Material for this task START

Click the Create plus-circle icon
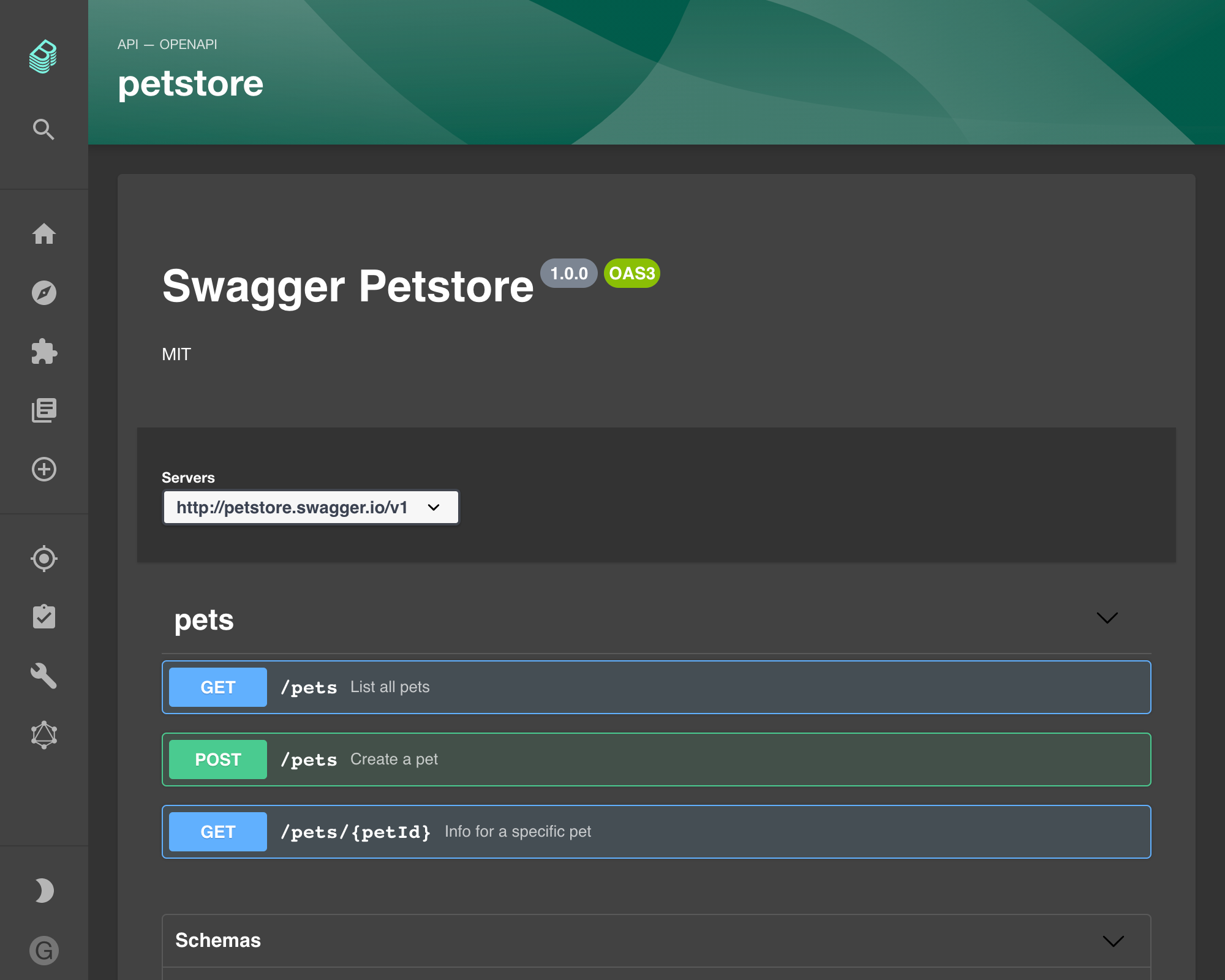The image size is (1225, 980). tap(44, 469)
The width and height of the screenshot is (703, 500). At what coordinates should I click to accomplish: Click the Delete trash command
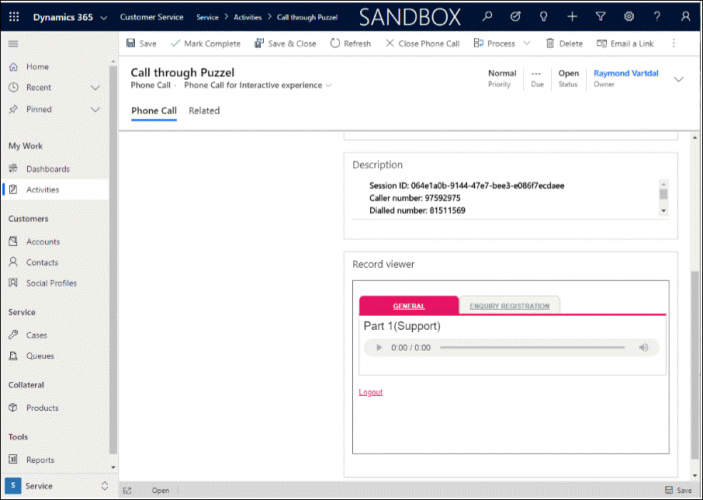tap(564, 44)
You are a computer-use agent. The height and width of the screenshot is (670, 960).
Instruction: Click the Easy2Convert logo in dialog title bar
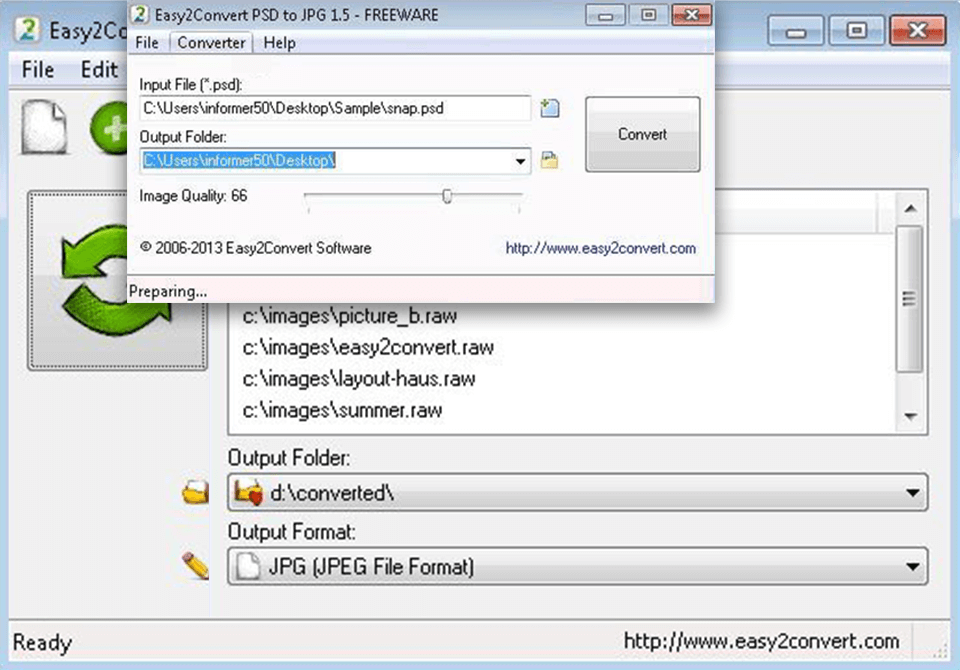(140, 14)
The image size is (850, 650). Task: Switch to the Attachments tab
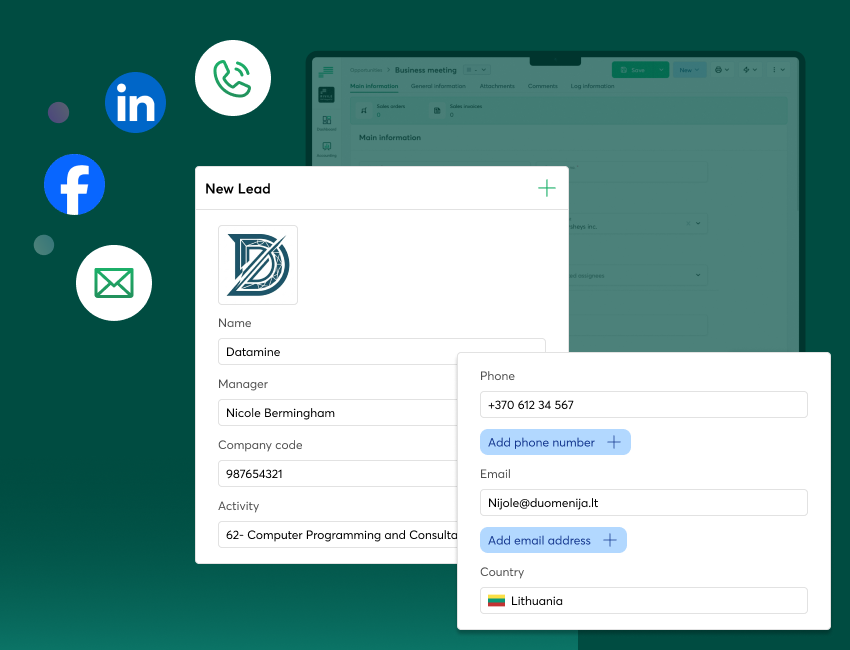coord(497,86)
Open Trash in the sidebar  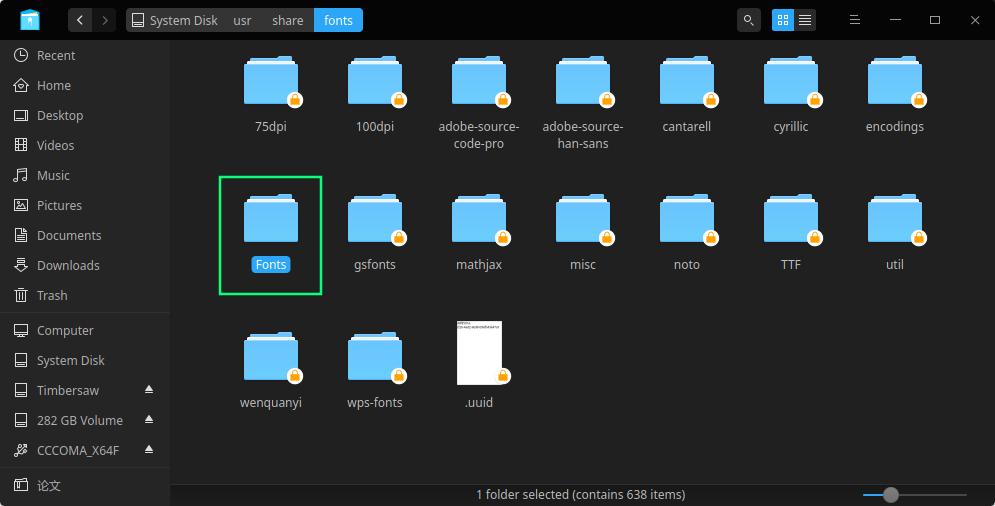pyautogui.click(x=52, y=295)
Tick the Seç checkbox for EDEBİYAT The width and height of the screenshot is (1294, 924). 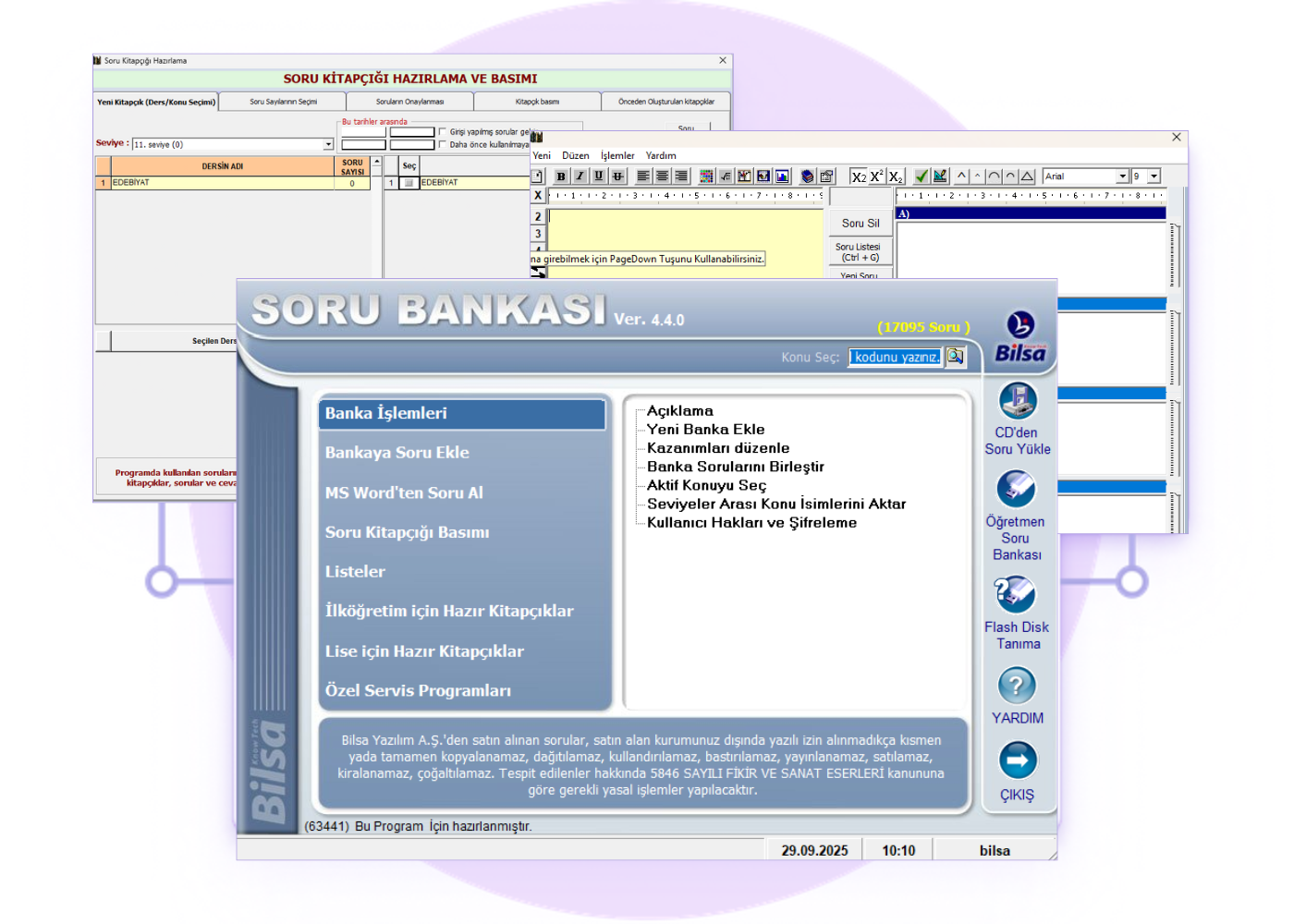409,183
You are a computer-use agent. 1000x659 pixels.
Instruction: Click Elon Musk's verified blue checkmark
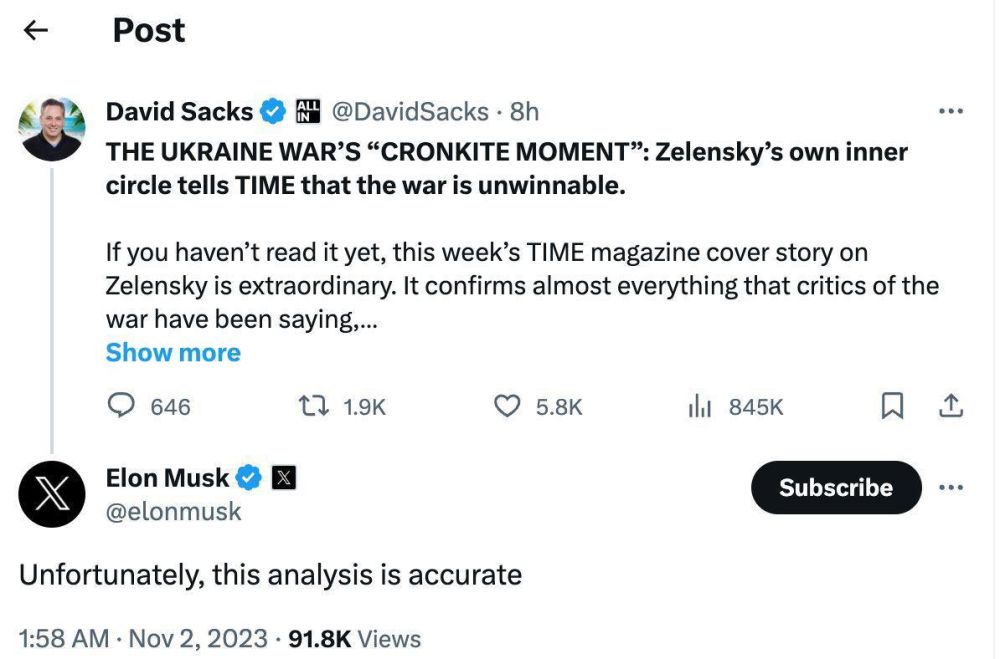247,478
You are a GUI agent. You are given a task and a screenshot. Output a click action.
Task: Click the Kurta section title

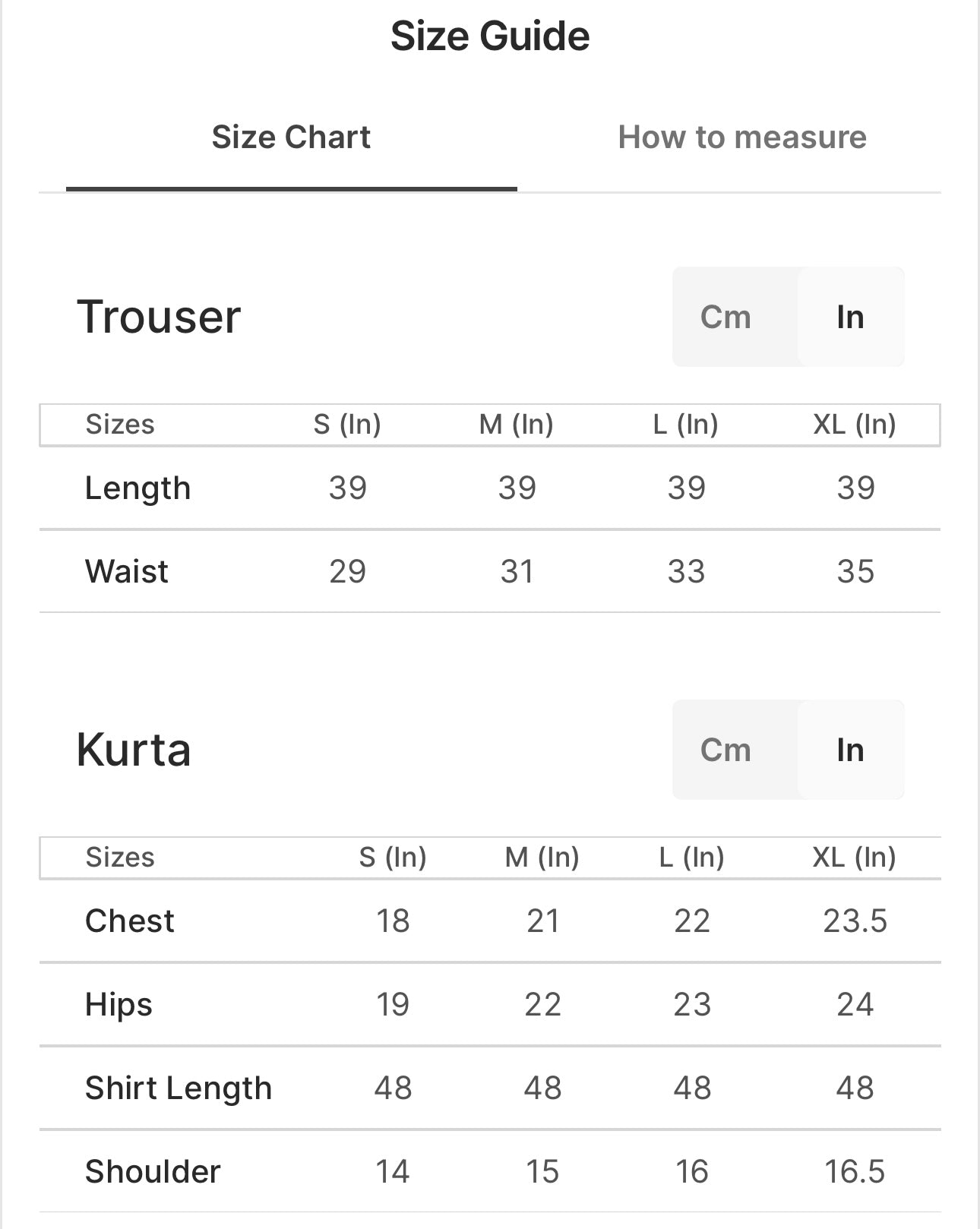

Material for this task END

**Task brief**
Each line from the one with "Instruction: Click Elon" through the final line of the records must be copied exactly, with no pictures and no additional lines.

**Written answer**
Instruction: Click Elon Musk's verified blue checkmark
247,478
You are a GUI agent. You are given a task and a screenshot. Output a click action.
Task: Click the Kurta section title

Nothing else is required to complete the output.